--- start Source passage ---
From: A Reader In Arizona [Email him]
 
I saw the always insightful Steve Sailer posted about the editor who was made to resign over an rather innocuous sounding headline and I thought I'd share a similar story to file in your "Purges of 2020" folder.
 
by Rachel Leingang, Arizona Republic, June 7, 2020
 
ASU has retracted a job offer to the newly hired dean at Arizona State University's journalism school after allegations of racism and mistreatment of students surfaced against her.
 
The move comes after Duhé faced accusations from nearly two dozen former students at Loyola University in New Orleans, where she was the director of the School of Communication and Design. They told the State Press, ASU's student newspaper, that she engaged in behavior they found racist and discriminatory toward students of color and LGBTQ students.
--- end Source passage ---
--- start Source excerpt ---
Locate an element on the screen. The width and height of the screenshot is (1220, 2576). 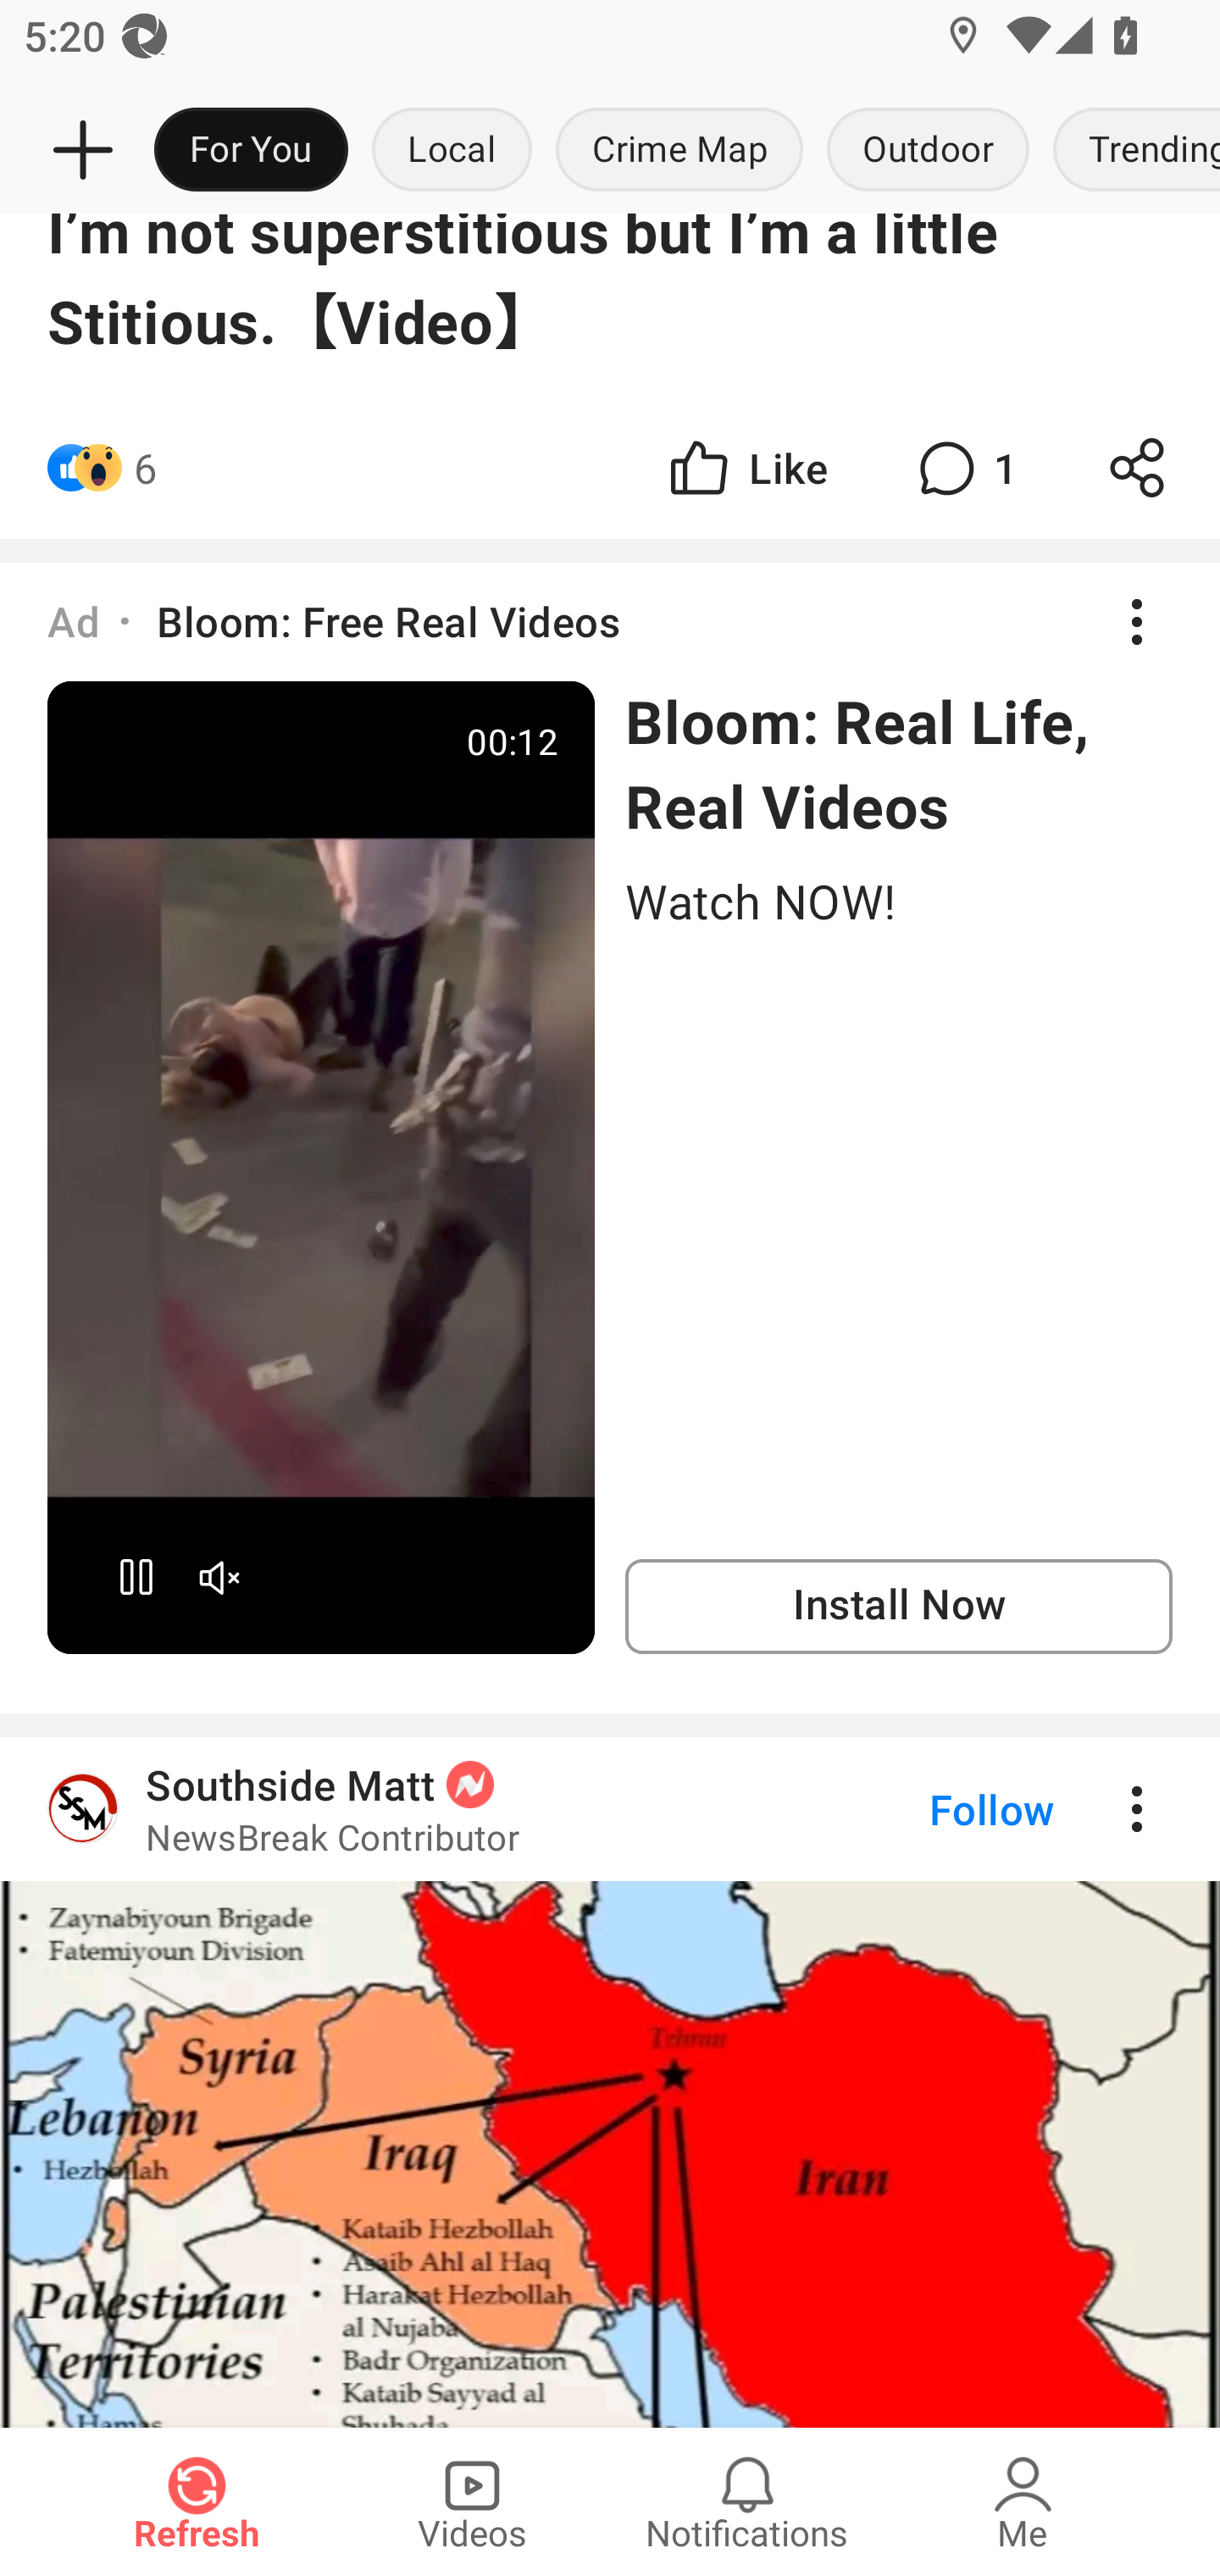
--- end Source excerpt ---
Goal 1 => In the ASU dean passage, how many former students made accusations against Duhé?
Goal 2 => Rewrite the ASU dean passage from "ASU has retracted" to "and LGBTQ students.", swapping "retracted" for "withdrawn".
Goal 3 => Which people does the ASU dean passage mention by name?

Exercise solution 1 => Nearly two dozen former students at Loyola University in New Orleans.

Exercise solution 2 =>
ASU has withdrawn a job offer to the newly hired dean at Arizona State University's journalism school after allegations of racism and mistreatment of students surfaced against her.
 
The move comes after Duhé faced accusations from nearly two dozen former students at Loyola University in New Orleans, where she was the director of the School of Communication and Design. They told the State Press, ASU's student newspaper, that she engaged in behavior they found racist and discriminatory toward students of color and LGBTQ students.

Exercise solution 3 => Steve Sailer, Rachel Leingang, Duhé